Illuminating the influence of the tumor microenvironment on drug resistance and metastasis
Elizabeth Nakasone, Juwon Park, Miriam Fein, Tim Kees, Jae-Hyun Park, Mario Shields, Robert Wysocki, Mikala Egeblad. Cold Spring Harbor Laboratories, USA. firstname.lastname@example.org
Like organs, solid tumors are composed of cancer cells and stroma, which includes the extracellular matrix, fibroblasts, cells of the vascular system, and immune cells. We study how the tumor stroma - the microenvironment - influences drug resistance and metastasis. We use mouse models of breast and pancreatic cancer together with confocal microscopy of tumors of living mice. This allows us to follow - in real-time - how for example cancer cell survival and migration are influenced by e.g., vascular drug delivery and immune cell infiltration.

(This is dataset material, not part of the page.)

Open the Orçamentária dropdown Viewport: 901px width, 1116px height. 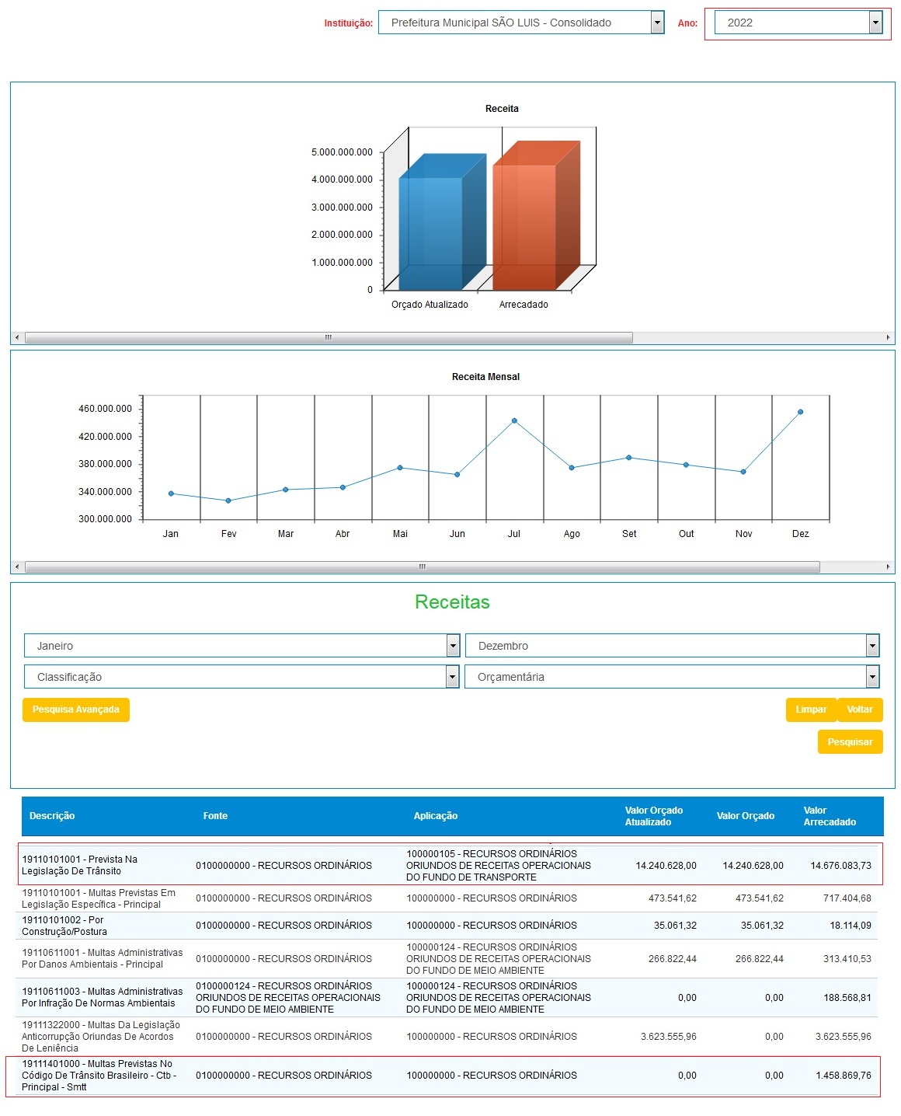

Classical chemotherapy has been used for decades but surprisingly little is known about how cancer cells in intact tumors respond to it. We have used in vivo confocal imaging to study responses to anti-cancer drugs, such as the chemotherapeutic drug doxorubicin. We revealed that the microenvironment participates in regulating drug-induced cell death through effects on drug penetration. Treatment also led to a new microenvironment: activation of the chemokine receptor CCR2 on monocytes led to recruitment of the monocytes after chemotherapeutic treatment. The infiltration of these cells contributed to chemoresistance and relapse after treatment with doxorubicin or cisplatin.

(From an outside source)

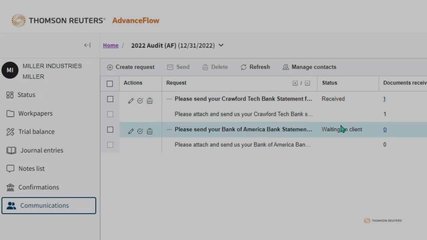This screenshot has width=427, height=240.
Task: Open the 2022 Audit engagement dropdown
Action: [221, 45]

The prognosis of metastatic cancer is poor. The metastatic process is dynamic and characterized by the ability of cancer cells to move through tissues and from one part of the body to another. Confocal imaging can follow such dynamic processes in real-time. We are studying differences between the microenvironments of tumors formed from the metastatic 4T1 and the non-metastatic 4T07 cell lines, isolated from the same breast tumor. We have identified chemokines that specifically are secreted by metastatic cancer cells and these leads to chemokine receptor-dependent infiltration of specific innate immune cells. Ongoing studies are addressing how the chemokine-chemokine receptor signaling axis between cancer cells and myeloid-derived cells drive metastasis using imaging windows over primary tumor and lungs.
In conclusion, confocal imaging of intact tumors in live mice with breast or pancreatic tumors reveals a complex contribution of the microenvironment - and opportunities for therapeutic targeting - to drug sensitivity and metastatic capabilities of cancer cell.
Nakasone, E.S., et al. (2012) Imaging tumor-stroma interactions during chemotherapy reveals contributions of the microenvironment to resistance. Cancer Cell, 21(4):488-503.
Nakasone, E. S, et al., Live imaging of drug responses in the tumor microenvironment in mouse models of breast cancer. JoVE, in press.
Fein, M. R., and Egeblad, M. Caught in the Act: Revealing the Metastatic Process by Live Imaging. Dis. Model. Mech., in press.